Khoshvaght was not only a vociferous critic of Iran’s Reformists and Green Movement, dubbing the latter’s leaders, Mir Hossein Mousavi and Hojjat al-Islam Mehdi Karroubi, “apostates,” but was also an important ally behind the scenes and a relative by marriage to Supreme Leader Ayatollah Ali Khamenei. Khoshvaght’s daughter was married to one of Khamenei’s sons, Seyed Mostafa Hosseini Khamenei.
Khoshvaght is also reputed to have been among a small circle of clergymen, close to the security forces, alleged to be responsible for issuing fatwas or religious rulings legitimating the execution of Iranian dissidents and intellectuals in 2000.
Political analyst Hossein Bastani has written an insightful essay published by BBC Persian about Khoshvaght, who has resided in relative obscurity compared to other much more well-known hard-line ayatollahs such as Mohammad Taqi Mesbah Yazdi or Guardian Council chief, Ahmad Jannati.

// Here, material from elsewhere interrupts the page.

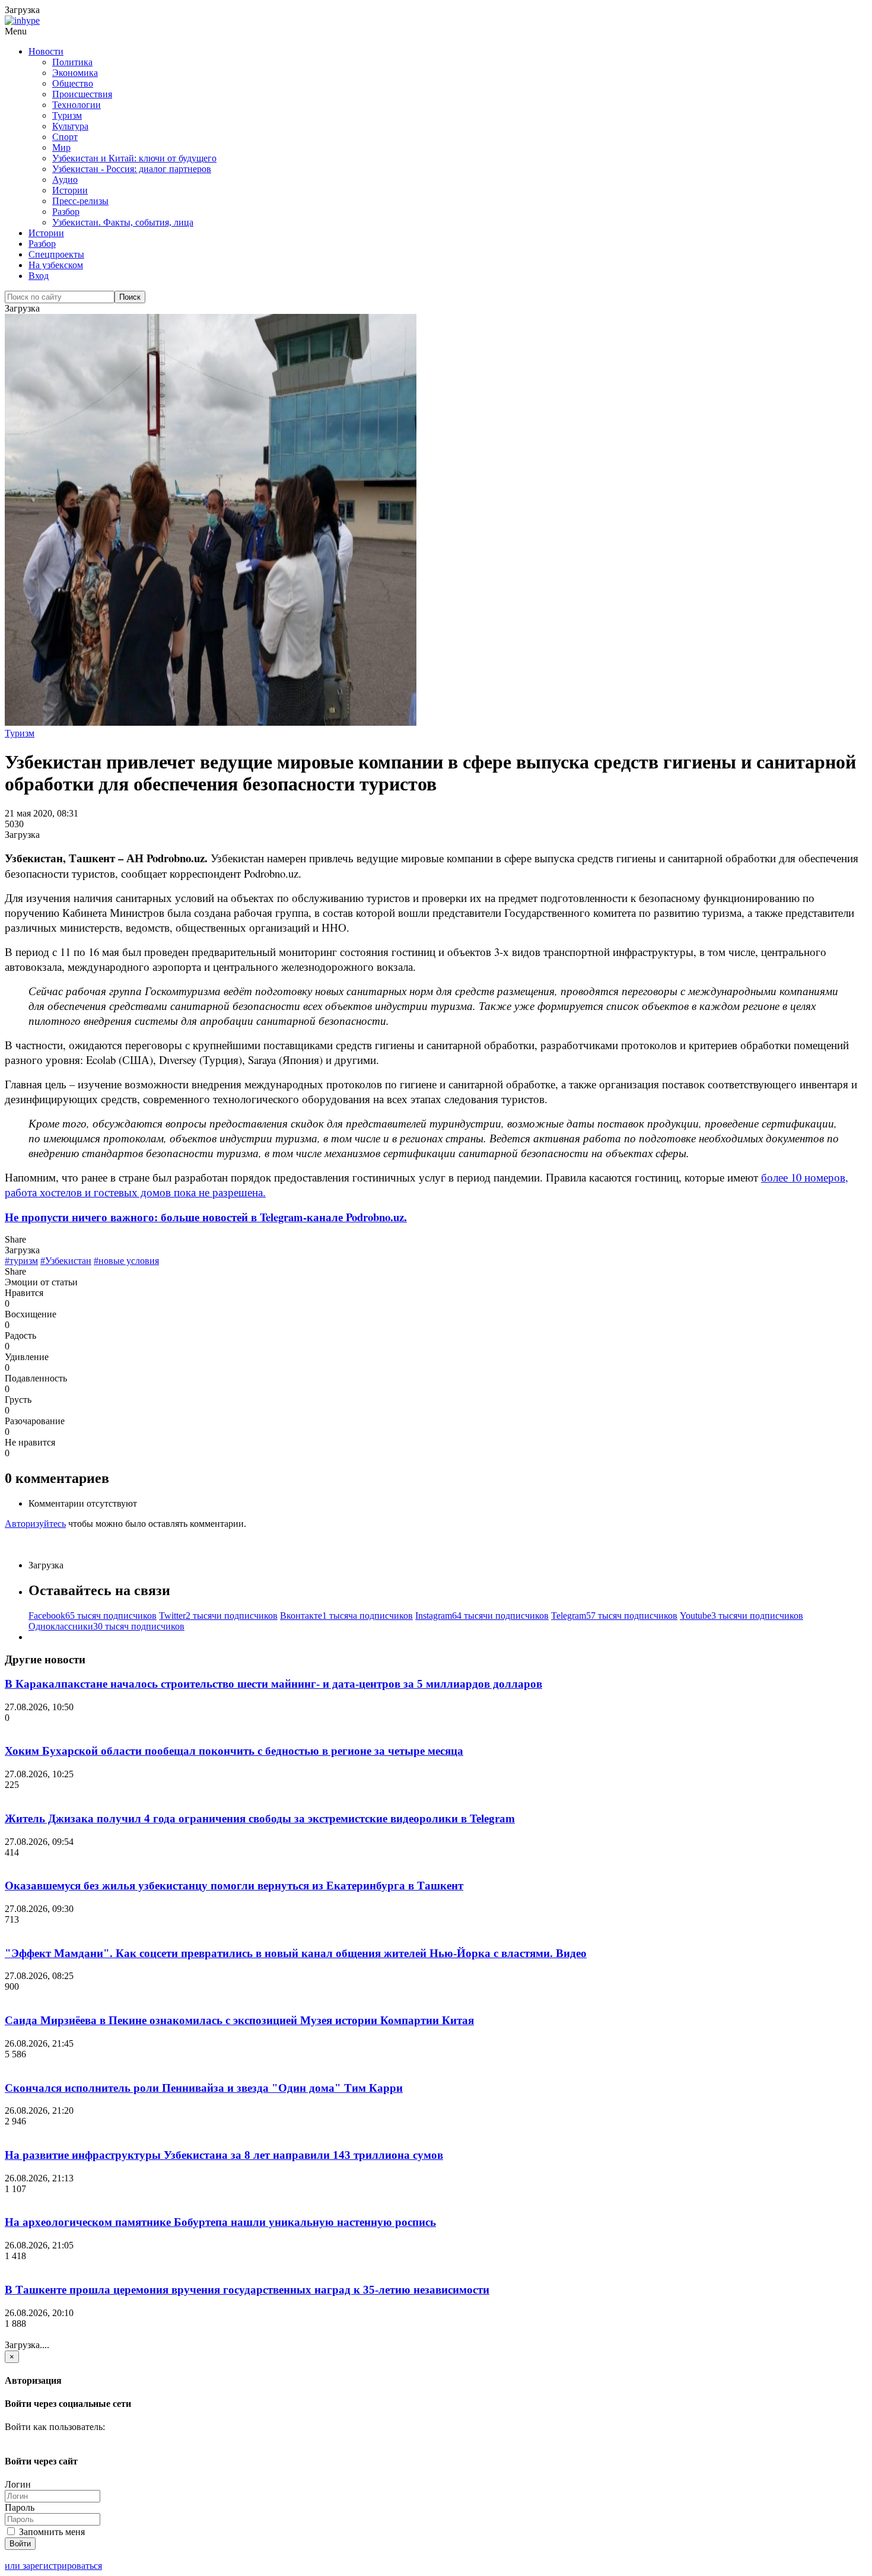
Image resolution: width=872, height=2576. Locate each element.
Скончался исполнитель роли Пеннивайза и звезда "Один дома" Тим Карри (204, 2088)
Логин (18, 2484)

The wife of Mostafa Ahmadi Roshan, the assassinated nuclear scientist, recently related a story in which she speaks of one of her husband’s meetings with Ayatollah Khoshvaght, who had apparently studied ethics with the aged ayatollah. When Ahmadi Roshan asked him, “How close is the reappearance of the 12th Imam?” she says Khoshvaght replied, “It depends on what you’re doing in Nantaz.” As Bastani notes, while the anecdote may not have any reflection on Iran’s actual nuclear program, it certainly indicates Khoshvaght’s views of it, and his apocalyptic worldview.
Khoshvaght is also said to have warned President Mahmoud Ahmadinejad about the threat of earthquakes because of “poor veiling” in Iran’s capital. Khoshvaght, according to Conservative sources, previously claimed that a drought in 1997 was punishment for the election of Reformist-inclined President Mohammad Khatami.